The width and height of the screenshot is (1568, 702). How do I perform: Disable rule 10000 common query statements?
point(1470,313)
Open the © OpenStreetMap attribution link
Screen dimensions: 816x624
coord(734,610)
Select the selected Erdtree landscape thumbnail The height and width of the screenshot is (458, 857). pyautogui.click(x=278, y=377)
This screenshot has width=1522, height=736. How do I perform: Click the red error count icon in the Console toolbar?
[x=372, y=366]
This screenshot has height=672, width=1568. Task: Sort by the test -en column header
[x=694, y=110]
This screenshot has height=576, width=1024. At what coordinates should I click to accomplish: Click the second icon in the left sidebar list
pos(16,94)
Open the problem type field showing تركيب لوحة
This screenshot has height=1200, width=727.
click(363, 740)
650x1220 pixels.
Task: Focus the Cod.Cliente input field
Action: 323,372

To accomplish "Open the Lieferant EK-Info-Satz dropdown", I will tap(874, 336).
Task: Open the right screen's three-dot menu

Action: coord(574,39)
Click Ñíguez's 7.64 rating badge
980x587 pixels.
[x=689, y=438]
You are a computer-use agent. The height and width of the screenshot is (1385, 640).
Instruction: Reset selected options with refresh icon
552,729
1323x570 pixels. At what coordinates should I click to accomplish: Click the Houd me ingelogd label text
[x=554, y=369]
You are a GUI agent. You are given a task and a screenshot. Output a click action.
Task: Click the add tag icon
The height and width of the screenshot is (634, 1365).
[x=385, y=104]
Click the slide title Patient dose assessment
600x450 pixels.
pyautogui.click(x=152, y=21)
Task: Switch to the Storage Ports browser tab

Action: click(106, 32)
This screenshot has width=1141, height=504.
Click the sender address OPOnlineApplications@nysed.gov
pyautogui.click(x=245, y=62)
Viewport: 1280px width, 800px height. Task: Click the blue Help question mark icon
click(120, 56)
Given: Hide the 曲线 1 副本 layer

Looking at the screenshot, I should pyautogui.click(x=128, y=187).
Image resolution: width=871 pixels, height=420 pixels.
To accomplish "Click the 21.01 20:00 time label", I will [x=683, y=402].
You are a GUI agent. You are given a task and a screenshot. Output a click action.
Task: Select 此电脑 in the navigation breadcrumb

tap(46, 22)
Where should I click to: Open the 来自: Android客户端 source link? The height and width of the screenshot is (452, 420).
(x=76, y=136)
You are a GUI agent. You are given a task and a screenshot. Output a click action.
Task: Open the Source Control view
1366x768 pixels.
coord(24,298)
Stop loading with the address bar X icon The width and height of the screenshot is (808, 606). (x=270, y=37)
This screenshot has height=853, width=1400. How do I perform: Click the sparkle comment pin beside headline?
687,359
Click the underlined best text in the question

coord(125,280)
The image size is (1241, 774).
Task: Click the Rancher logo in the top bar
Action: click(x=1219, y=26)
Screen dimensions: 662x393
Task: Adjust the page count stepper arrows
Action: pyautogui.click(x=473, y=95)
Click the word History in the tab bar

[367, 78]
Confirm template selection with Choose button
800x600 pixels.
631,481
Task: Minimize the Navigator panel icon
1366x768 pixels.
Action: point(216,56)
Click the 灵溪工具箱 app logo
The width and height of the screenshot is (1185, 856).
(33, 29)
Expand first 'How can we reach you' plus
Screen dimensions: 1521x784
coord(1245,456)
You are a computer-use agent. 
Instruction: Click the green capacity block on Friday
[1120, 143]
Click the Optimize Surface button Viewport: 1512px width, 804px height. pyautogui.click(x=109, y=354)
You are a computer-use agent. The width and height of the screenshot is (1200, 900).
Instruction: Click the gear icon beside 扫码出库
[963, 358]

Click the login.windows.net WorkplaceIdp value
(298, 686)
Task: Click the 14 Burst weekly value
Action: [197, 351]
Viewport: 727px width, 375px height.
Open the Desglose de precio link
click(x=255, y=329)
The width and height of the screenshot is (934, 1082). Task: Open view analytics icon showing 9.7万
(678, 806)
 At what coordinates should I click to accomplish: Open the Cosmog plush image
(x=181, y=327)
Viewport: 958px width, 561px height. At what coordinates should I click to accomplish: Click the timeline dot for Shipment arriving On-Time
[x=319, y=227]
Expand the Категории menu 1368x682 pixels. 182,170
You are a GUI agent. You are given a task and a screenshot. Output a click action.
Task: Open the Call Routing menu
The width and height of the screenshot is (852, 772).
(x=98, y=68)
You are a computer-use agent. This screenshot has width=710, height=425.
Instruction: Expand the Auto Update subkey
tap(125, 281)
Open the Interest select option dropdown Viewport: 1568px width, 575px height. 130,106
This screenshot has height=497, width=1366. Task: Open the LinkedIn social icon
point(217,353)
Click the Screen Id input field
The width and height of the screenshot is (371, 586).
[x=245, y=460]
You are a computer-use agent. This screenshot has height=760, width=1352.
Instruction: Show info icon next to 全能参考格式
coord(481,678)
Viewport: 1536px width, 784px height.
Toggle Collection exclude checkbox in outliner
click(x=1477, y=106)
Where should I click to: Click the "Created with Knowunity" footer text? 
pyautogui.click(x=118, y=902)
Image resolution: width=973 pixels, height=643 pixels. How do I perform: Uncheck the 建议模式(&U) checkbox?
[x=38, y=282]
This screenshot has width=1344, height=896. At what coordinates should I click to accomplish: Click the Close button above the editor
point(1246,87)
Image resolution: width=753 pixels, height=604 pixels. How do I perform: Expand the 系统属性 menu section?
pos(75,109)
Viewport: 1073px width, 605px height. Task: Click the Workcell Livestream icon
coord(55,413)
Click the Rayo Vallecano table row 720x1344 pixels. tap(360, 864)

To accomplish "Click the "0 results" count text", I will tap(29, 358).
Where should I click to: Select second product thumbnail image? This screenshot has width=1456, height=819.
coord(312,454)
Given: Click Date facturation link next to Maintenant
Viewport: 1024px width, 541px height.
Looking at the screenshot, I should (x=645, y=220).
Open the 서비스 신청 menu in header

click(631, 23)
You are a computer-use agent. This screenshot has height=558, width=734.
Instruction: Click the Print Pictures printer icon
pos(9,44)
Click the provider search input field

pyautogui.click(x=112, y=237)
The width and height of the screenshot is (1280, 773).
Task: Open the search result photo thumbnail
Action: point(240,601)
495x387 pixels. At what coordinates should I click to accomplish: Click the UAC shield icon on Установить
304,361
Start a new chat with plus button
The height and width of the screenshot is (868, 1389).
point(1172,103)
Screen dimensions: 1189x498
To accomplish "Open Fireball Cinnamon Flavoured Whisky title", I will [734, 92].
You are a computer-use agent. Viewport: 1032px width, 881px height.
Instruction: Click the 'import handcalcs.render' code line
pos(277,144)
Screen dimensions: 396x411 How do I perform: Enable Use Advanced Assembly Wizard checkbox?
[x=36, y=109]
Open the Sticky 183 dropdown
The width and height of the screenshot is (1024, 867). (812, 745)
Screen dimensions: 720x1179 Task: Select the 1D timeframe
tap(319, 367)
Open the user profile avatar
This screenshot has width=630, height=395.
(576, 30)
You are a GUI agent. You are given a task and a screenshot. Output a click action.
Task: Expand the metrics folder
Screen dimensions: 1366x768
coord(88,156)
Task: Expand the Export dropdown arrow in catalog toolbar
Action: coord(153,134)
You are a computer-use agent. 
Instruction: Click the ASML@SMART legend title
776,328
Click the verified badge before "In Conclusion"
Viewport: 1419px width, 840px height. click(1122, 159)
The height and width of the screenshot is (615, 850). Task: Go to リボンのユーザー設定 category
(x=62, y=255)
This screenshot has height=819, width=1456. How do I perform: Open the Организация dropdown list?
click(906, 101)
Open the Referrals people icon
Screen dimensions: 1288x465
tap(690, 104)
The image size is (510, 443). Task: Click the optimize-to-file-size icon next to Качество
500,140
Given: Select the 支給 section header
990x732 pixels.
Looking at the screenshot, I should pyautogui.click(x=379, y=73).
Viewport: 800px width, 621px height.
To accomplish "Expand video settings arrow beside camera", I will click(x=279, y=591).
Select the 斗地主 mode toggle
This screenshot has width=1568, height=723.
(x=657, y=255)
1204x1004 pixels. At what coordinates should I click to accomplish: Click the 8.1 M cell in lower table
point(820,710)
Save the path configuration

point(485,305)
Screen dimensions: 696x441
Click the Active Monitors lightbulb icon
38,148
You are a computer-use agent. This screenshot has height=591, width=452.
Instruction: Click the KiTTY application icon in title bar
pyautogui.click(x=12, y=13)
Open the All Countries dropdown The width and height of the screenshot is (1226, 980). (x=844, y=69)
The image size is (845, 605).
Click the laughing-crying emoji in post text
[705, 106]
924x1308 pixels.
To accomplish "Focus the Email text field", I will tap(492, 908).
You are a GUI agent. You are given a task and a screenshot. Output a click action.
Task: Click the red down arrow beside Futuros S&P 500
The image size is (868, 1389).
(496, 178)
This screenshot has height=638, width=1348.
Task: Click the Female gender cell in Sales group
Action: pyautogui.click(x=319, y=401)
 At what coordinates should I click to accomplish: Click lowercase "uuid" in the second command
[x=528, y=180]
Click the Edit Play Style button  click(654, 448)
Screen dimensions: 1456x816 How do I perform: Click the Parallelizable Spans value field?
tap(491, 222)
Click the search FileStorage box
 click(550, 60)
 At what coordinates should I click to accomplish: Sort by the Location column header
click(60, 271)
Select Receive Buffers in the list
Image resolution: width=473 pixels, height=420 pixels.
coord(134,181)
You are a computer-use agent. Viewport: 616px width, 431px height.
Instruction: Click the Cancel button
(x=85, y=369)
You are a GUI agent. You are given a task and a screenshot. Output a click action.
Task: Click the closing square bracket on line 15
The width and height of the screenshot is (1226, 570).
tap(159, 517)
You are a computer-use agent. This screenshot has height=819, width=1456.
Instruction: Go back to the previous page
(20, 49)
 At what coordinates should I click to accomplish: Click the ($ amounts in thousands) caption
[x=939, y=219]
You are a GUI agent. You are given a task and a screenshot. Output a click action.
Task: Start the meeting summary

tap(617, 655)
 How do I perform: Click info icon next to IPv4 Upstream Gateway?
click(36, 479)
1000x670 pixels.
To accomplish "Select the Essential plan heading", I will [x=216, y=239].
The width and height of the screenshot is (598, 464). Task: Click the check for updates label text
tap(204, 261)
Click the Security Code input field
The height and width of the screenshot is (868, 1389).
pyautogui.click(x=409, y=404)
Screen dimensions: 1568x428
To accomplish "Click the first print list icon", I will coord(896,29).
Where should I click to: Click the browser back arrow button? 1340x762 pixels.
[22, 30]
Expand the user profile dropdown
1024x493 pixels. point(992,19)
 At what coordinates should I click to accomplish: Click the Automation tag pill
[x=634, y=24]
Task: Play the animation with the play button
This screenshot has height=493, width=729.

> **What to do**
Check each line of these records for the string "computer" and state only how many lines have it.

> **Your solution**
11